Email firstname.lastname@example.org to get started.
It describes an action, but explains nothing.
Just off the top of my head here are some unanswered questions:
Why did Comcast shut them down? why did comcast have the authority to shut them down? Why didn't the searchyc admins take their site somewhere else? Why have they said nothing here on hn? Why were they shutdown mere days before pg announces an official search (hopefully just a coincidence). What happened to their data (it's especially valuable now that we can no longer see comment scores). Etc.
You obviously haven't even looked at HNSearch if your big concern is comment scores.
I was commenting on the abrupt departure of searchyc not on the new search. Haven't seen the new search yet since it's not working on my blackberry for some reason. And I don't have my laptop with me.
Regardless, we don't need to beat this to death. Have a good weekend.
Can the Octopart guys comment on why no existing software was up to the task? Also, I'm curious if there's something that makes ThriftDB a particularly good choice for HN search as well.
Lucene/Solr is great for search but it's useless without a fast datastore. Additionally, you can't expose it to the open internet so you need to build a REST API wrapper around the DB/index.
One particularly acute problem we had at Octopart was search across a frequently changing schema. We have 15M parts in our database so it was a real pain to change the schema. ThriftDB uses the Thrift serialization protocol internally to maintain a flexible schema so you can change the schema independently of the underlying data.
The current implementation of ThriftDB takes advantage of solr in smart ways to simplify app development dramatically. At Octopart we found that we were spending a lot of time building custom search solutions. Now we're using the same backend technology to search for electronic parts on Octopart and comments on Hacker News.
Using ThriftDB for search is like going from a compiled language to a scripting language. It takes care of a lot of issues so you can focus on app development.
Hope that explanation helps! Please let me know if you have more questions.
Solr can be run without a schema quite easily, or use the very common trope of the dynamicField typed schema (string_, text_, int_* or whatever)
Lucene/Solr is great for search but it's useless without a fast datastore.
This is true at real scale (EN has 500m docs in our bigger solrs and we have to back it w/ TT) but for 15m docs, no way. Stored data in lucene/solr is certainly fast enough at that level. Think <50ms including data even on AWS.
Additionally, you can't expose it to the open internet so you need to build a REST API wrapper around the DB/index.

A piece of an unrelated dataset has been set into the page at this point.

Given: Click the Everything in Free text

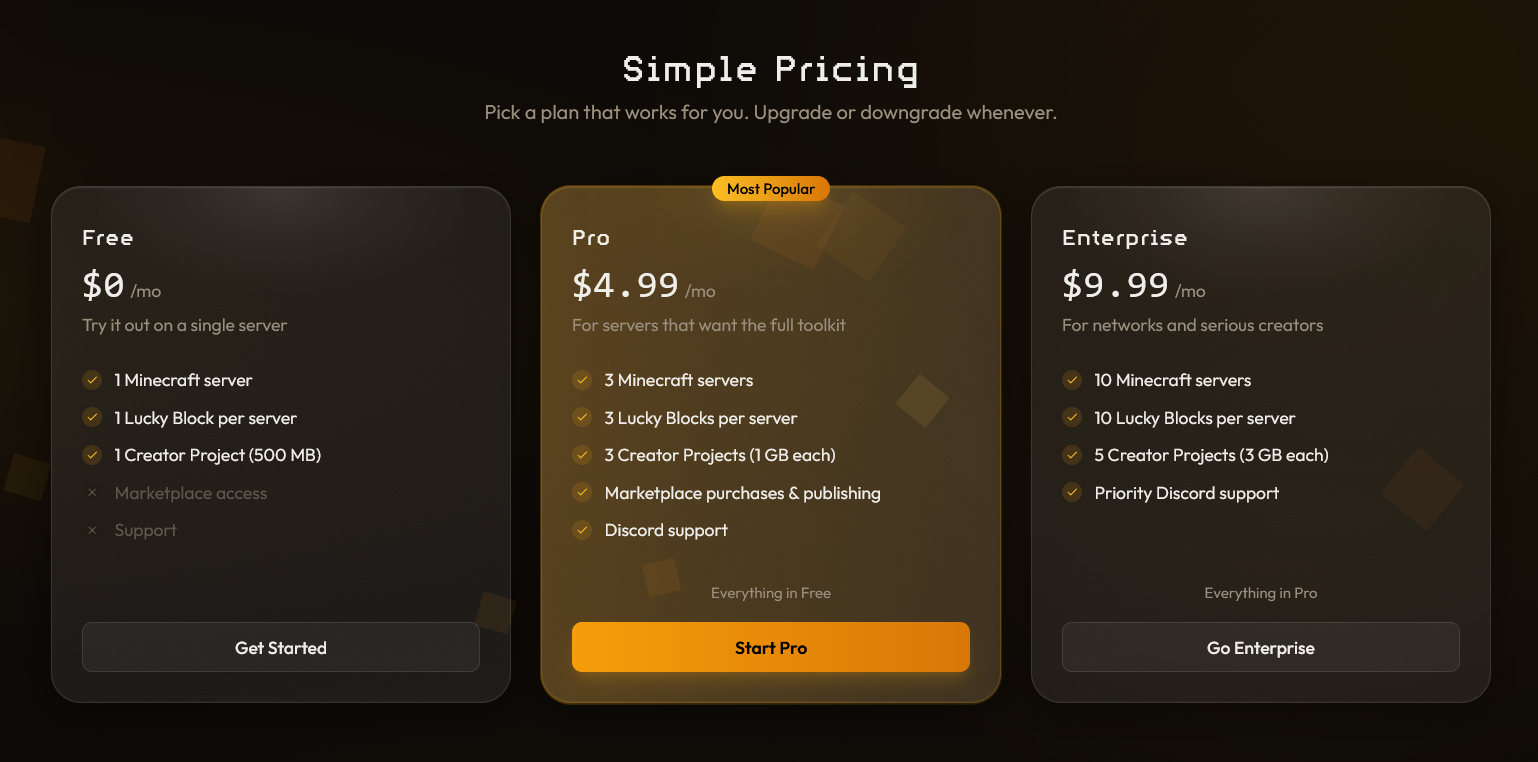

This I don't get. Surely you have a web app layer that talks to your services? That is, you don't have a text field in HTML hitting solr on port 8983, you call your web app's search which then hits solr's HTTP API?
We're using solr dynamic fields in our current implementation of ThriftDB. ThriftDB adds a layer on top though so you can change attribute names on the fly.

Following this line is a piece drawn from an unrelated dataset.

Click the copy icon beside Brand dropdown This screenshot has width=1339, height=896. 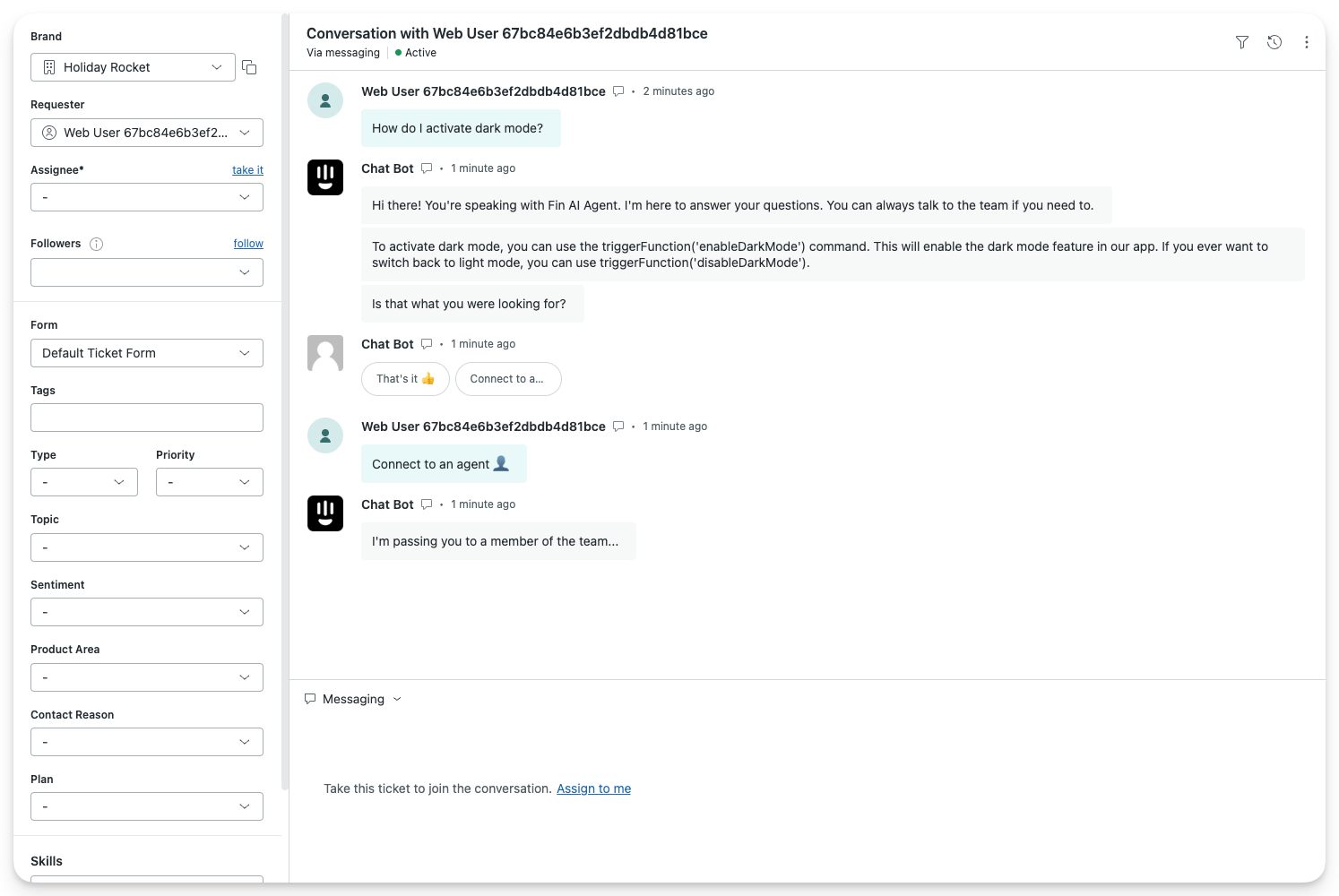249,67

In our experience, stored data in lucene/solr doesn't scale well.
It sound like we're saying the same thing. If you use solr you're responsible for the web app layer. With ThriftDB you get a JSON REST API out of the box for every collection you create.
But do you guys have a lot of experience with solr / lucene scaling (I mean well beyond the 15m docs octopart has)? What happens when an API customer starts ingesting >100m docs? And then 10 do it at once? Are the indexes on different boxes? Are you on AWS? What's the disk backing it? Does each index fit in RAM? Does the user have any control over caches, tokenizers, stemming, triefields? Like... when I add a date, you're not indexing it with millisecond accuracy, are you?

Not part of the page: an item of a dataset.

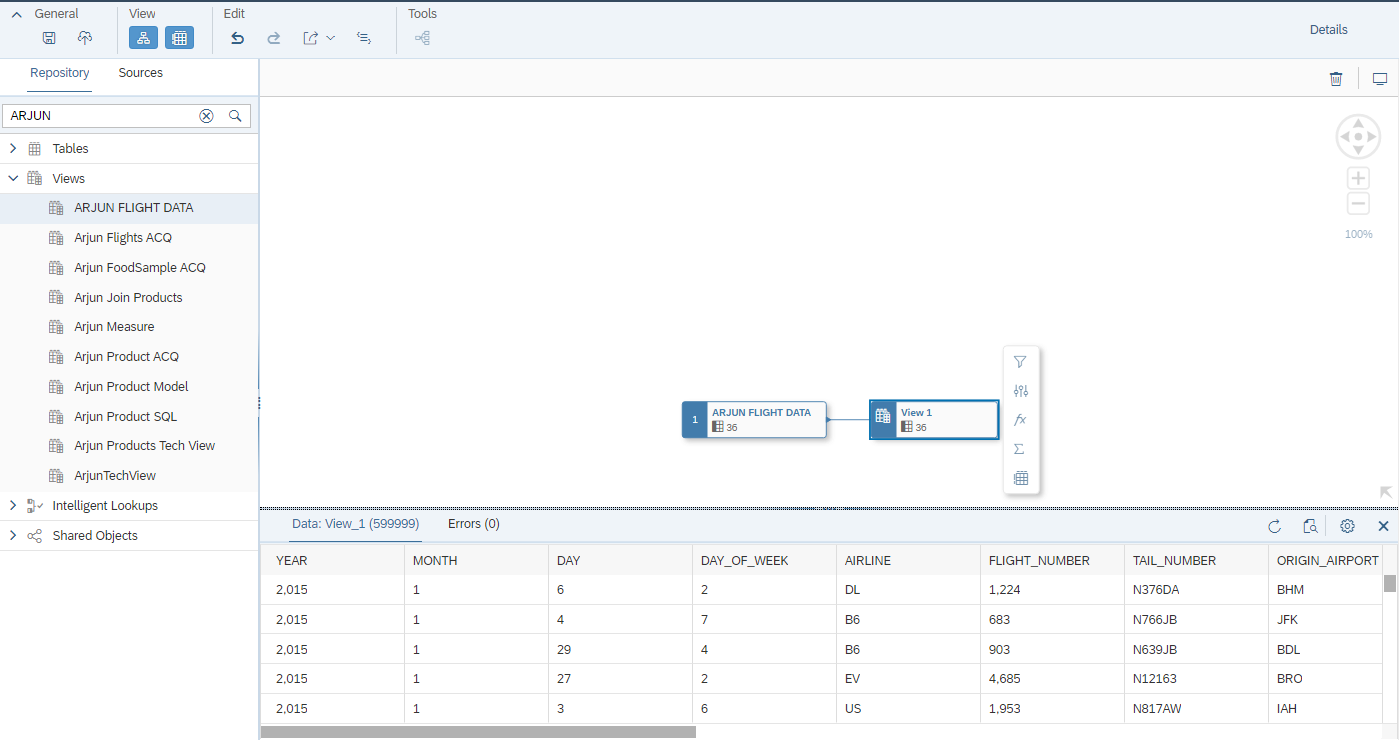The image size is (1399, 740).
Task: Toggle the graph view mode
Action: point(143,37)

After EN gets bought on accident by the norwegian fish cannery I plan to retire on giving speeches of 5 years of Solr scaling woes. Unless Otis G is running it there's no way I would trust a hosted solr solution that I didn't have full control over.
We have a lot of experience scaling faceted search with solr. 15M docs might not sound like a lot if you're doing full-text search but faceted-search adds another level of complexity:
As far as scaling goes, most of the demand right now is for smaller indexes so that's not a problem. We know how to scale out though so we're pretty excited to get customers with >100M docs.
We're hosted on AWS but we're still iterating on the architecture. The indexes fit in RAM. Currently you can't control caches, tokenizers, stemming, etc. but that's in the pipeline.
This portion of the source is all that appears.